*** Dataset ***

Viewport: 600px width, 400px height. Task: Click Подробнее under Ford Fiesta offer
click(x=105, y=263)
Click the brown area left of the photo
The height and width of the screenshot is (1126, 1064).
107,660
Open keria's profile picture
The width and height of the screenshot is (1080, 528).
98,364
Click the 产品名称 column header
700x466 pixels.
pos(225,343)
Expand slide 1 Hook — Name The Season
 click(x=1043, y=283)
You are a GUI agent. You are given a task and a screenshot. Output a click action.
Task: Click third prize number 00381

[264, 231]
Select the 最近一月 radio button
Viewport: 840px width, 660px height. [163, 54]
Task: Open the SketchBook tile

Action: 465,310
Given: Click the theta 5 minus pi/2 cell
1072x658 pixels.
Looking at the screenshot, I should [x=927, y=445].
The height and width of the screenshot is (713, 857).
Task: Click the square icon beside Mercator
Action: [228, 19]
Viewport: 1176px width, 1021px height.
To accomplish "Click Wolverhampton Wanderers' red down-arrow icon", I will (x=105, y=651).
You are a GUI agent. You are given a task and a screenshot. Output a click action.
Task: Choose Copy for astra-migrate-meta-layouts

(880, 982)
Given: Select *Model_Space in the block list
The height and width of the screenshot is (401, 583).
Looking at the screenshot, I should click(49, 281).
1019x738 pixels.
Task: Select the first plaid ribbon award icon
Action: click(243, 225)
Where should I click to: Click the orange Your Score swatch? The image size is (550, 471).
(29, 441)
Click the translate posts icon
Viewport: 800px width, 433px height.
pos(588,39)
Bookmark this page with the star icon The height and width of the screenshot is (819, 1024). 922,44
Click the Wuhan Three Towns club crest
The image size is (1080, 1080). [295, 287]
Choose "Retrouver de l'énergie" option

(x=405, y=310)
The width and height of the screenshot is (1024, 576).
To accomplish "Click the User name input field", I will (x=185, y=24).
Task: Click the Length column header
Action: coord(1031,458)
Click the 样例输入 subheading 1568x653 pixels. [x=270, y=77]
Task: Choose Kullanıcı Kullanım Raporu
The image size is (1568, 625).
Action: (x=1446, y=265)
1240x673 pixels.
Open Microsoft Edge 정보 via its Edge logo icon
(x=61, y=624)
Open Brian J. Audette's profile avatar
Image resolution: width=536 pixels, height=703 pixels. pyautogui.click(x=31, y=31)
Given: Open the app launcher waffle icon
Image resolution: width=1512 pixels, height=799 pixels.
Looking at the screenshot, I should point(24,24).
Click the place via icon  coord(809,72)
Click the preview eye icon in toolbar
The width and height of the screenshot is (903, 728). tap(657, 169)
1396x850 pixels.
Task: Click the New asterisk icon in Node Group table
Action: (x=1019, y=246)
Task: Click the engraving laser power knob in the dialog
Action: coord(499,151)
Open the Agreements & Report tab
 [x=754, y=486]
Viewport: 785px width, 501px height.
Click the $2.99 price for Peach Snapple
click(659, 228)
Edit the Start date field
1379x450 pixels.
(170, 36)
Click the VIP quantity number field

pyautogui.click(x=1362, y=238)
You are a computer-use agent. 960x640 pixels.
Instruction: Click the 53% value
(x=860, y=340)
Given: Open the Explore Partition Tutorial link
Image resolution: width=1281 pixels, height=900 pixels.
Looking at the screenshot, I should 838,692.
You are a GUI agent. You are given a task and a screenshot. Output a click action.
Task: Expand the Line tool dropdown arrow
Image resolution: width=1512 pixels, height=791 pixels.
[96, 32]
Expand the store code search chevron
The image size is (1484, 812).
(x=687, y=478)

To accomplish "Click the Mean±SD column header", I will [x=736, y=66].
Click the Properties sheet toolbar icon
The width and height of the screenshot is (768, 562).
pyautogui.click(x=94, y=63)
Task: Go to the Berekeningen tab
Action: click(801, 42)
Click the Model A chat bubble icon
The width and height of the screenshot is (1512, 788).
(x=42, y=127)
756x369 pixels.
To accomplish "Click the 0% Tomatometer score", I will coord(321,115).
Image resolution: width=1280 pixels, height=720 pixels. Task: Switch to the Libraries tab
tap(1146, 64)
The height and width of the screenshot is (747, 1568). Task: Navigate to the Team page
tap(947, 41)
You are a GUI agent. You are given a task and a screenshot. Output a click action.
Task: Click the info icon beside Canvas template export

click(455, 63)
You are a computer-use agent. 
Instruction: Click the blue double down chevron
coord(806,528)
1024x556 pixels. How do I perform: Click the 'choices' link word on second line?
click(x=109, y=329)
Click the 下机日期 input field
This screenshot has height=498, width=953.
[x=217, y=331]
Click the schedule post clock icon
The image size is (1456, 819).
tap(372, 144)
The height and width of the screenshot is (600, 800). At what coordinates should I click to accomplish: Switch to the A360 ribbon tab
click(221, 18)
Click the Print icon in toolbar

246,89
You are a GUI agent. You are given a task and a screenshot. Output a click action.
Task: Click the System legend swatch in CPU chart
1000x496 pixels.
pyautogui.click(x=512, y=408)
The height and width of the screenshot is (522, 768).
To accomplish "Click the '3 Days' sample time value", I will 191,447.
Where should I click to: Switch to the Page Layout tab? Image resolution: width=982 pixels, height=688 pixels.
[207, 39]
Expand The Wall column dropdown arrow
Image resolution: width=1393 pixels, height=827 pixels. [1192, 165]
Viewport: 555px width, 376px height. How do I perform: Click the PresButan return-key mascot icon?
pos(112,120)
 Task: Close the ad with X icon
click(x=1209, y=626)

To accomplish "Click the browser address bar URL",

*** End of Dataset ***

### What the task requires
The records are to be duplicated in full, with every word kept exactly.

### Solution below
Viewport: 600px width, 400px height. Task: Click Подробнее under Ford Fiesta offer
click(x=105, y=263)
Click the brown area left of the photo
The height and width of the screenshot is (1126, 1064).
107,660
Open keria's profile picture
The width and height of the screenshot is (1080, 528).
98,364
Click the 产品名称 column header
700x466 pixels.
pos(225,343)
Expand slide 1 Hook — Name The Season
 click(x=1043, y=283)
You are a GUI agent. You are given a task and a screenshot. Output a click action.
Task: Click third prize number 00381

[264, 231]
Select the 最近一月 radio button
Viewport: 840px width, 660px height. [163, 54]
Task: Open the SketchBook tile

Action: 465,310
Given: Click the theta 5 minus pi/2 cell
1072x658 pixels.
Looking at the screenshot, I should [x=927, y=445].
The height and width of the screenshot is (713, 857).
Task: Click the square icon beside Mercator
Action: [228, 19]
Viewport: 1176px width, 1021px height.
To accomplish "Click Wolverhampton Wanderers' red down-arrow icon", I will (x=105, y=651).
You are a GUI agent. You are given a task and a screenshot. Output a click action.
Task: Choose Copy for astra-migrate-meta-layouts

(880, 982)
Given: Select *Model_Space in the block list
The height and width of the screenshot is (401, 583).
Looking at the screenshot, I should click(49, 281).
1019x738 pixels.
Task: Select the first plaid ribbon award icon
Action: click(243, 225)
Where should I click to: Click the orange Your Score swatch? The image size is (550, 471).
(29, 441)
Click the translate posts icon
Viewport: 800px width, 433px height.
pos(588,39)
Bookmark this page with the star icon The height and width of the screenshot is (819, 1024). 922,44
Click the Wuhan Three Towns club crest
The image size is (1080, 1080). [295, 287]
Choose "Retrouver de l'énergie" option

(x=405, y=310)
The width and height of the screenshot is (1024, 576).
To accomplish "Click the User name input field", I will (x=185, y=24).
Task: Click the Length column header
Action: coord(1031,458)
Click the 样例输入 subheading 1568x653 pixels. [x=270, y=77]
Task: Choose Kullanıcı Kullanım Raporu
The image size is (1568, 625).
Action: (x=1446, y=265)
1240x673 pixels.
Open Microsoft Edge 정보 via its Edge logo icon
(x=61, y=624)
Open Brian J. Audette's profile avatar
Image resolution: width=536 pixels, height=703 pixels. pyautogui.click(x=31, y=31)
Given: Open the app launcher waffle icon
Image resolution: width=1512 pixels, height=799 pixels.
Looking at the screenshot, I should point(24,24).
Click the place via icon  coord(809,72)
Click the preview eye icon in toolbar
The width and height of the screenshot is (903, 728). tap(657, 169)
1396x850 pixels.
Task: Click the New asterisk icon in Node Group table
Action: (x=1019, y=246)
Task: Click the engraving laser power knob in the dialog
Action: coord(499,151)
Open the Agreements & Report tab
 [x=754, y=486]
Viewport: 785px width, 501px height.
Click the $2.99 price for Peach Snapple
click(659, 228)
Edit the Start date field
1379x450 pixels.
(170, 36)
Click the VIP quantity number field

pyautogui.click(x=1362, y=238)
You are a computer-use agent. 960x640 pixels.
Instruction: Click the 53% value
(x=860, y=340)
Given: Open the Explore Partition Tutorial link
Image resolution: width=1281 pixels, height=900 pixels.
Looking at the screenshot, I should 838,692.
You are a GUI agent. You are given a task and a screenshot. Output a click action.
Task: Expand the Line tool dropdown arrow
Image resolution: width=1512 pixels, height=791 pixels.
[96, 32]
Expand the store code search chevron
The image size is (1484, 812).
(x=687, y=478)

To accomplish "Click the Mean±SD column header", I will [x=736, y=66].
Click the Properties sheet toolbar icon
The width and height of the screenshot is (768, 562).
pyautogui.click(x=94, y=63)
Task: Go to the Berekeningen tab
Action: click(801, 42)
Click the Model A chat bubble icon
The width and height of the screenshot is (1512, 788).
(x=42, y=127)
756x369 pixels.
To accomplish "Click the 0% Tomatometer score", I will coord(321,115).
Image resolution: width=1280 pixels, height=720 pixels. Task: Switch to the Libraries tab
tap(1146, 64)
The height and width of the screenshot is (747, 1568). Task: Navigate to the Team page
tap(947, 41)
You are a GUI agent. You are given a task and a screenshot. Output a click action.
Task: Click the info icon beside Canvas template export

click(455, 63)
You are a computer-use agent. 
Instruction: Click the blue double down chevron
coord(806,528)
1024x556 pixels. How do I perform: Click the 'choices' link word on second line?
click(x=109, y=329)
Click the 下机日期 input field
This screenshot has height=498, width=953.
[x=217, y=331]
Click the schedule post clock icon
The image size is (1456, 819).
tap(372, 144)
The height and width of the screenshot is (600, 800). At what coordinates should I click to accomplish: Switch to the A360 ribbon tab
click(221, 18)
Click the Print icon in toolbar

246,89
You are a GUI agent. You are given a task and a screenshot. Output a click action.
Task: Click the System legend swatch in CPU chart
1000x496 pixels.
pyautogui.click(x=512, y=408)
The height and width of the screenshot is (522, 768).
To accomplish "Click the '3 Days' sample time value", I will 191,447.
Where should I click to: Switch to the Page Layout tab? Image resolution: width=982 pixels, height=688 pixels.
[207, 39]
Expand The Wall column dropdown arrow
Image resolution: width=1393 pixels, height=827 pixels. [1192, 165]
Viewport: 555px width, 376px height. How do I perform: Click the PresButan return-key mascot icon?
pos(112,120)
 Task: Close the ad with X icon
click(x=1209, y=626)

To accomplish "Click the browser address bar URL",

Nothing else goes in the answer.